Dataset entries
>>>

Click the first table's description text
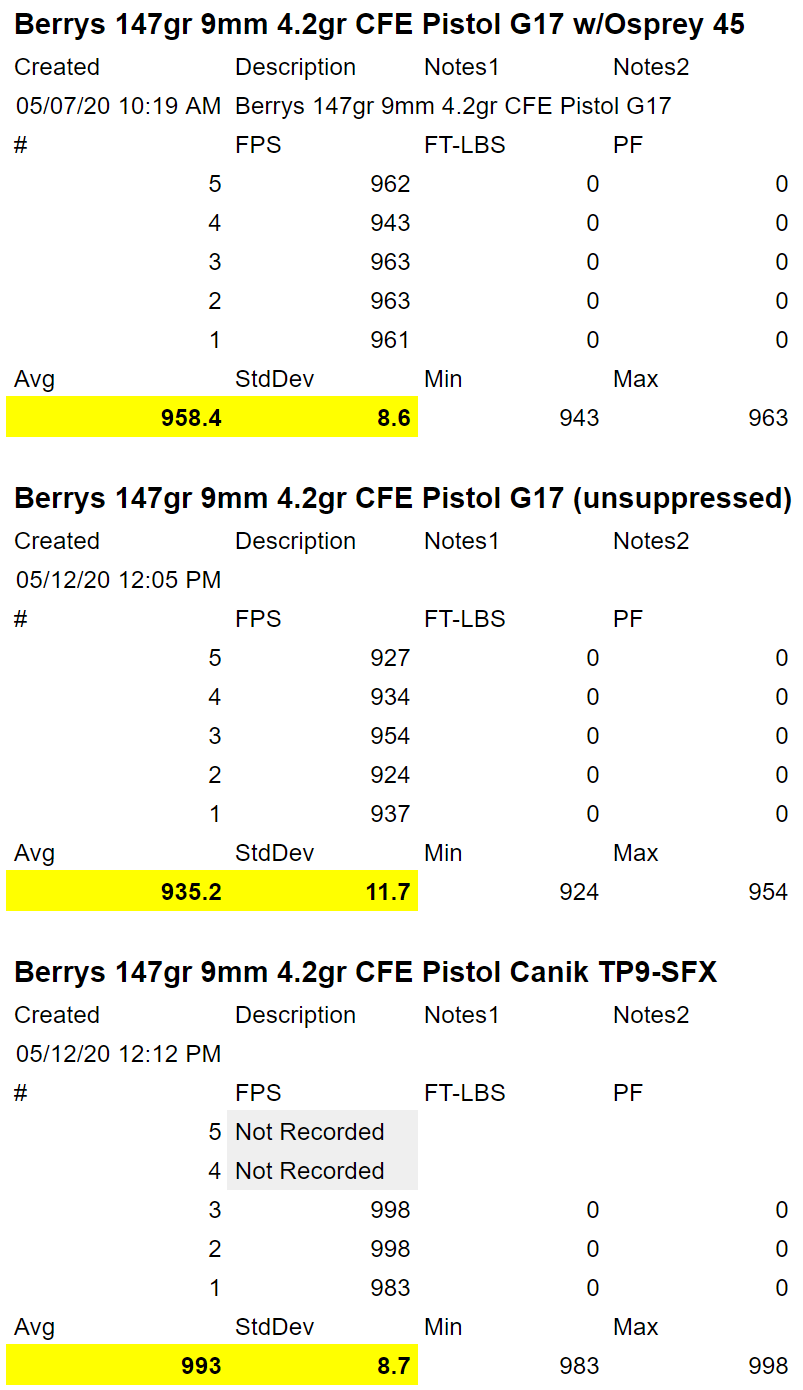 453,106

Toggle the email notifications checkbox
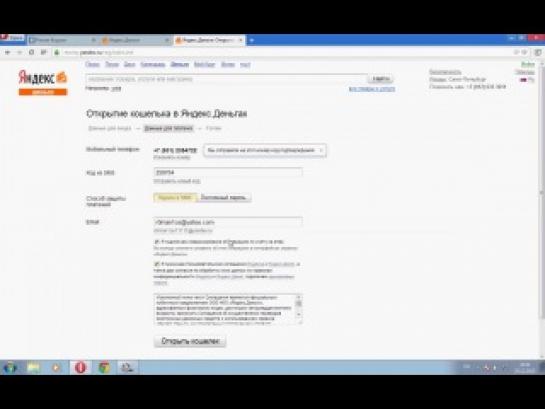click(x=157, y=242)
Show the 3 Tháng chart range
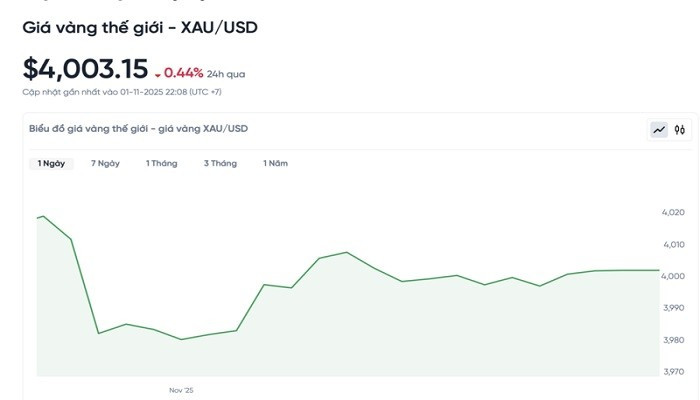 click(x=220, y=163)
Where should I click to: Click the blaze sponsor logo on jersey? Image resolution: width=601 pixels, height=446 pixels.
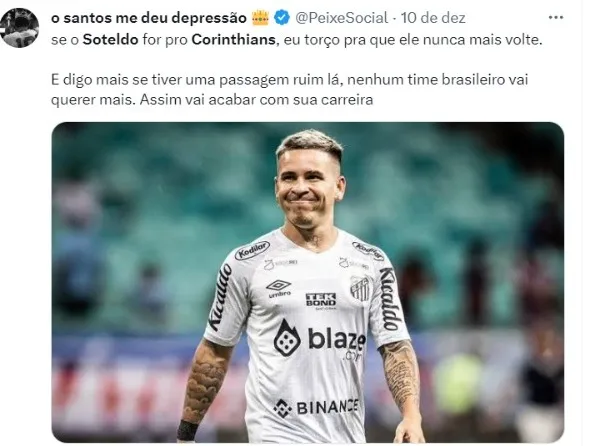tap(319, 339)
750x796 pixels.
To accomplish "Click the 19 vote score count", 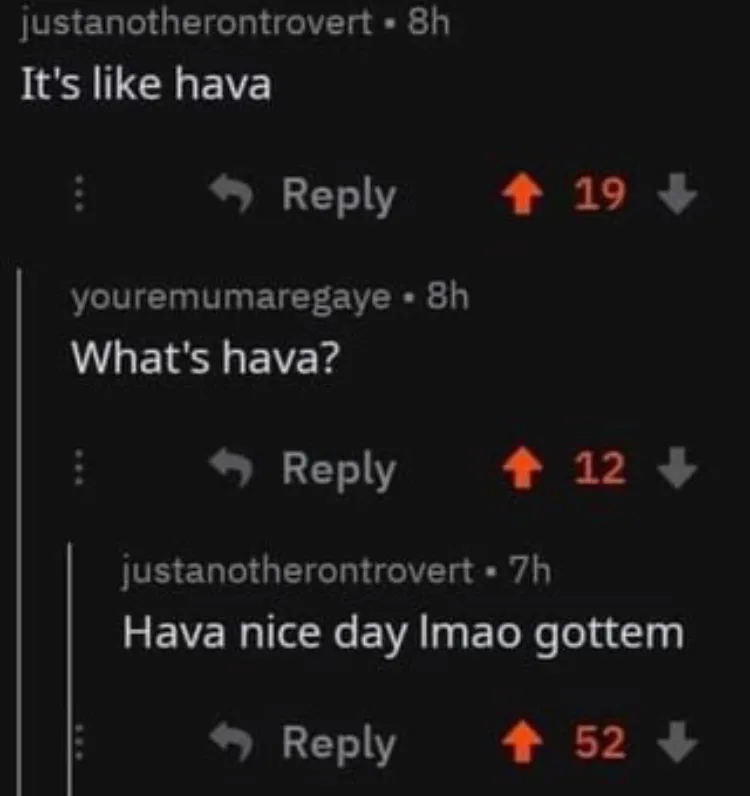I will tap(600, 194).
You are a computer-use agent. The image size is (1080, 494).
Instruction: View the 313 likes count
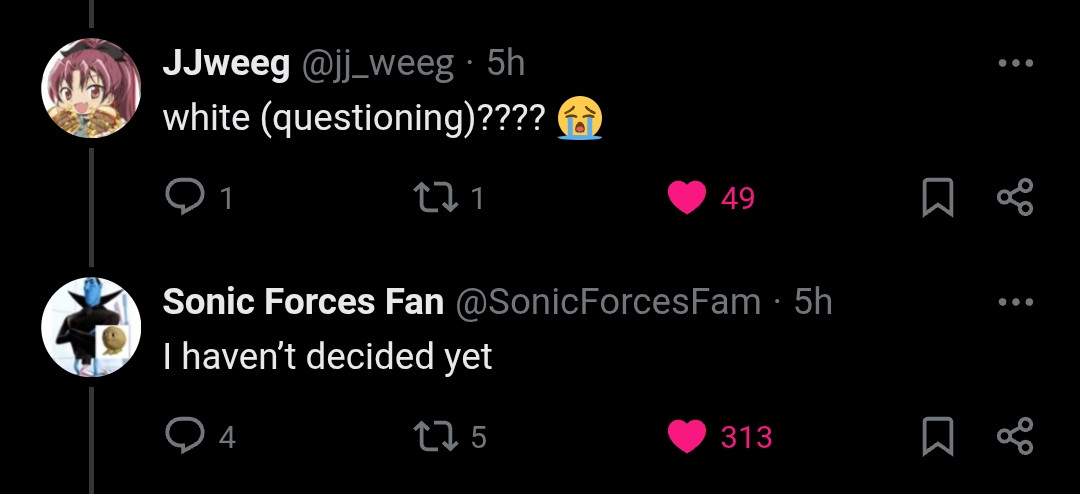[747, 438]
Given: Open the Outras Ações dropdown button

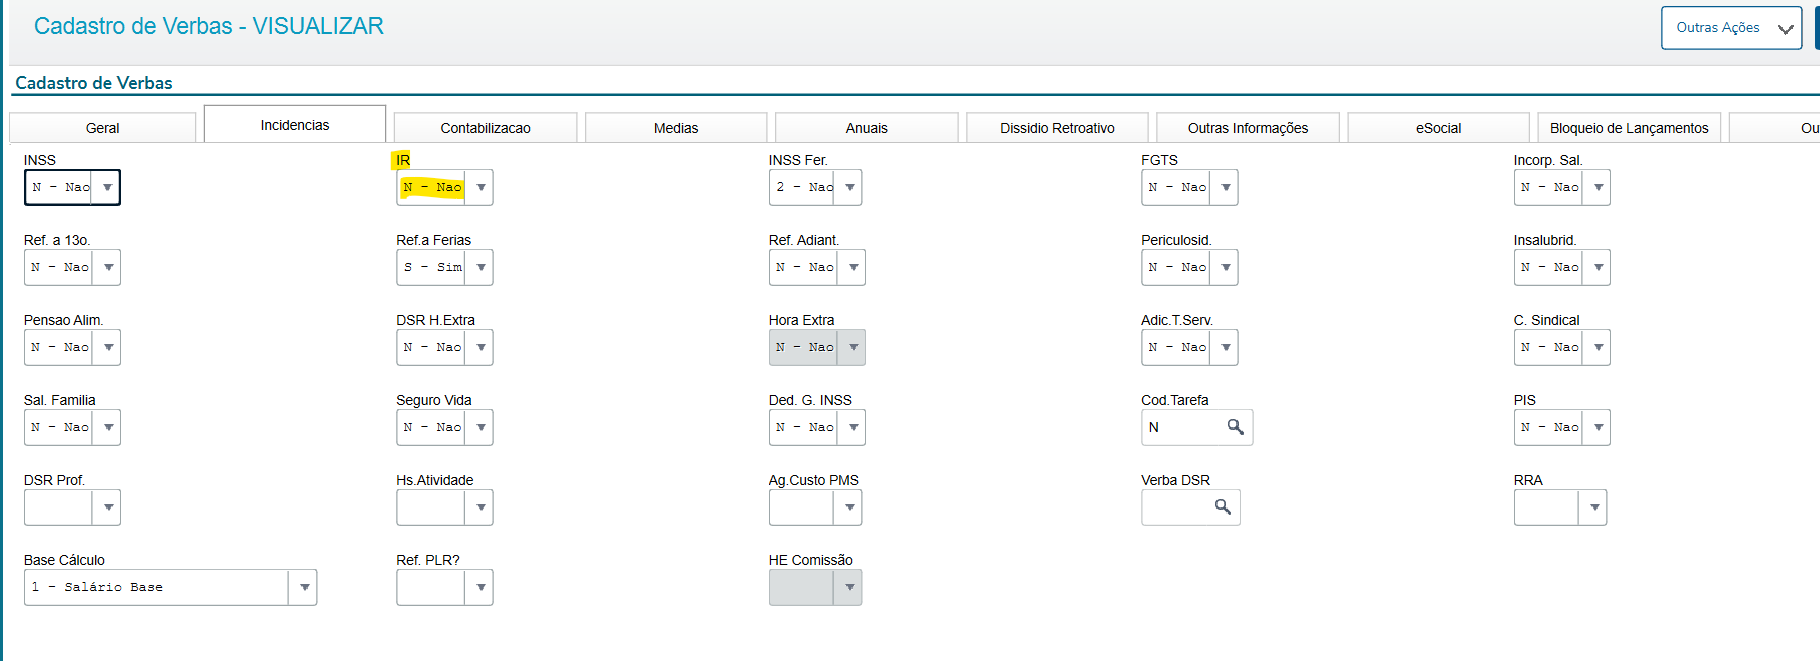Looking at the screenshot, I should tap(1731, 28).
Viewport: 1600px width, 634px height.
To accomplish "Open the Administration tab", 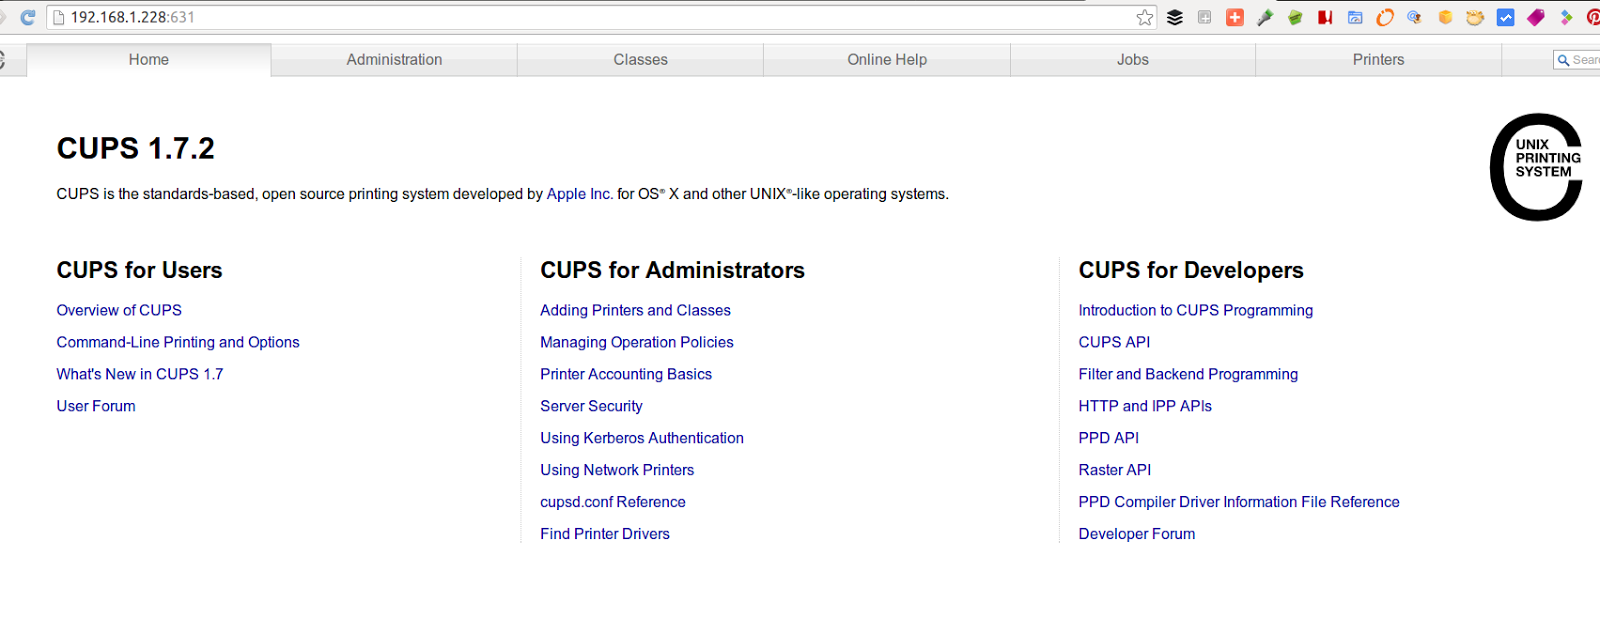I will pos(394,60).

<<<

◆ What is required ◆
In the data above, start at the line holding "Show the 3 Tháng chart range" and stop after the line holding "750x796 pixels."; write out those lines exactly, without pictures.

◆ Your solution ◆
Show the 3 Tháng chart range
 click(x=220, y=163)
Where should I click to: Click the blaze sponsor logo on jersey? Image resolution: width=601 pixels, height=446 pixels.
tap(319, 339)
750x796 pixels.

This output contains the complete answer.